=== The task ===
Only the lines from the one with "Given: Click the" through the final line below belong in the answer, copied exactly and without pictures.
┌──
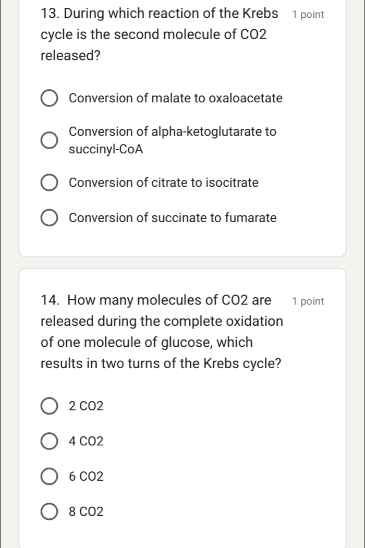Viewport: 365px width, 548px height.
Task: Pick the 6 CO2 radio button
Action: click(x=50, y=476)
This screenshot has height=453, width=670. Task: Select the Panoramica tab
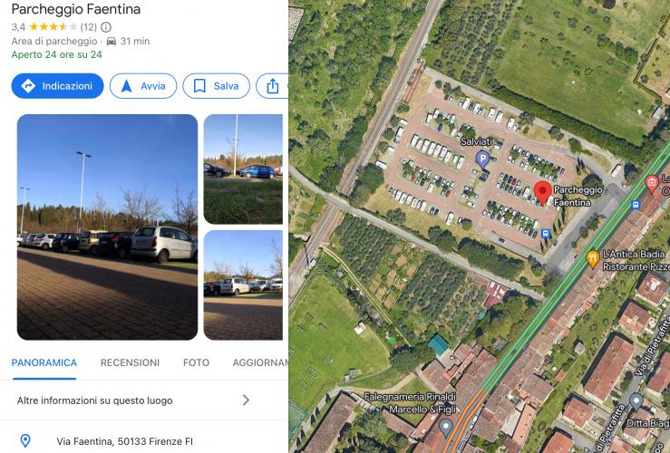pyautogui.click(x=44, y=362)
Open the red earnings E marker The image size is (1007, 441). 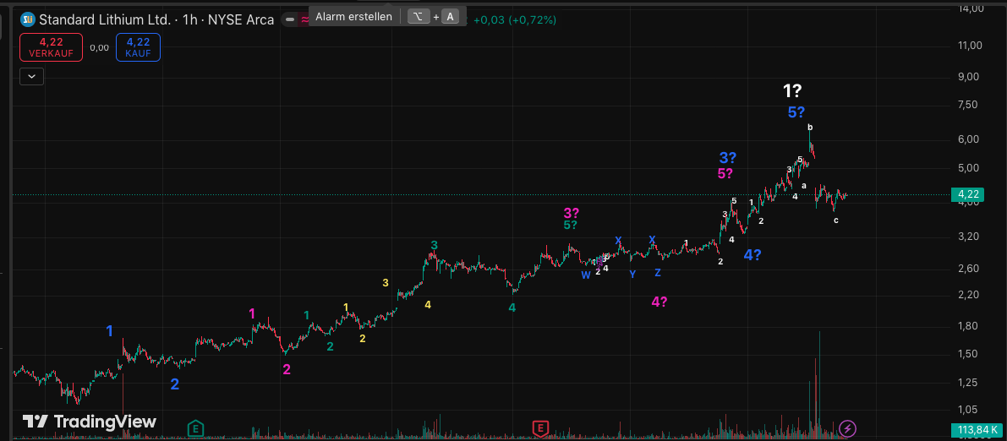[540, 428]
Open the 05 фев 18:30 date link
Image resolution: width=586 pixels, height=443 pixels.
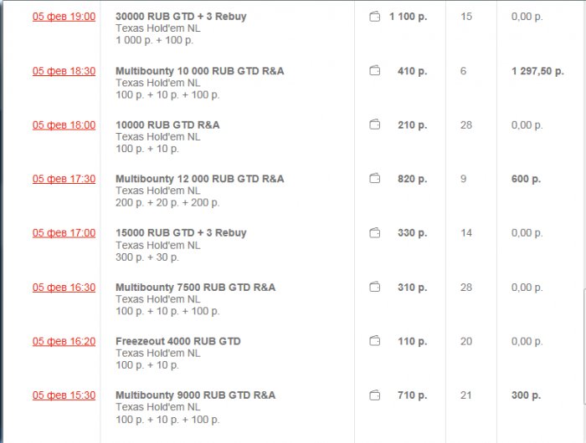[64, 71]
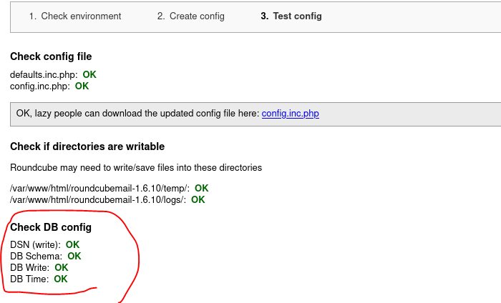This screenshot has height=303, width=501.
Task: Click the defaults.inc.php OK status
Action: (89, 74)
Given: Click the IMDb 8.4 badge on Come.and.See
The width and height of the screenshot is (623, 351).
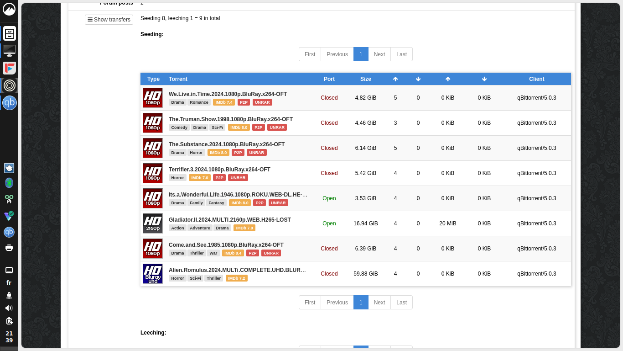Looking at the screenshot, I should (x=233, y=253).
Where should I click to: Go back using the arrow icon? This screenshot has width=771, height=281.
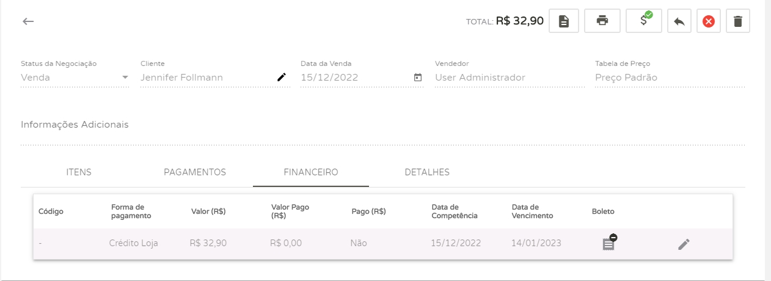pos(28,21)
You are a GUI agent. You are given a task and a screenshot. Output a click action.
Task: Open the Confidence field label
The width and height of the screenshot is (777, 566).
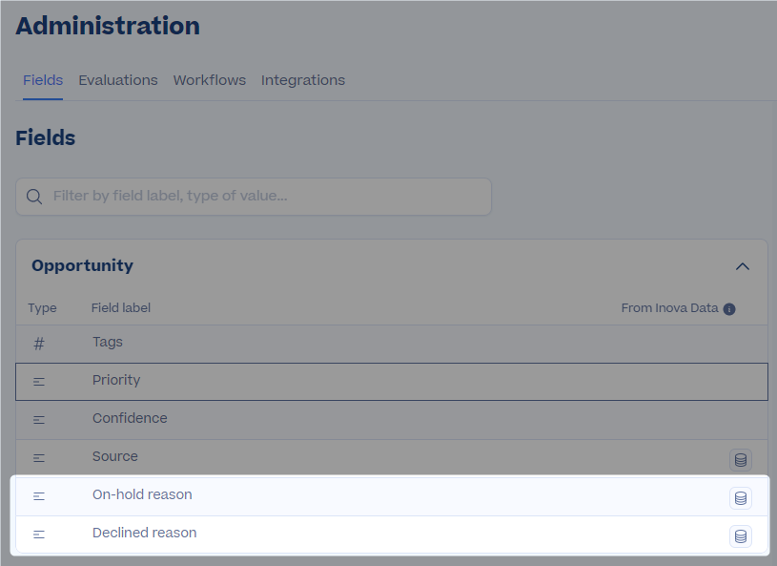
└──
=== Exercise answer ===
Given: Click the IMDb 8.4 badge on Come.and.See
The width and height of the screenshot is (623, 351).
Looking at the screenshot, I should (x=233, y=253).
Where should I click to: Go back using the arrow icon? This screenshot has width=771, height=281.
pos(28,21)
You are a GUI agent. You are given a task and a screenshot. Output a click action.
Task: Open the Confidence field label
The width and height of the screenshot is (777, 566).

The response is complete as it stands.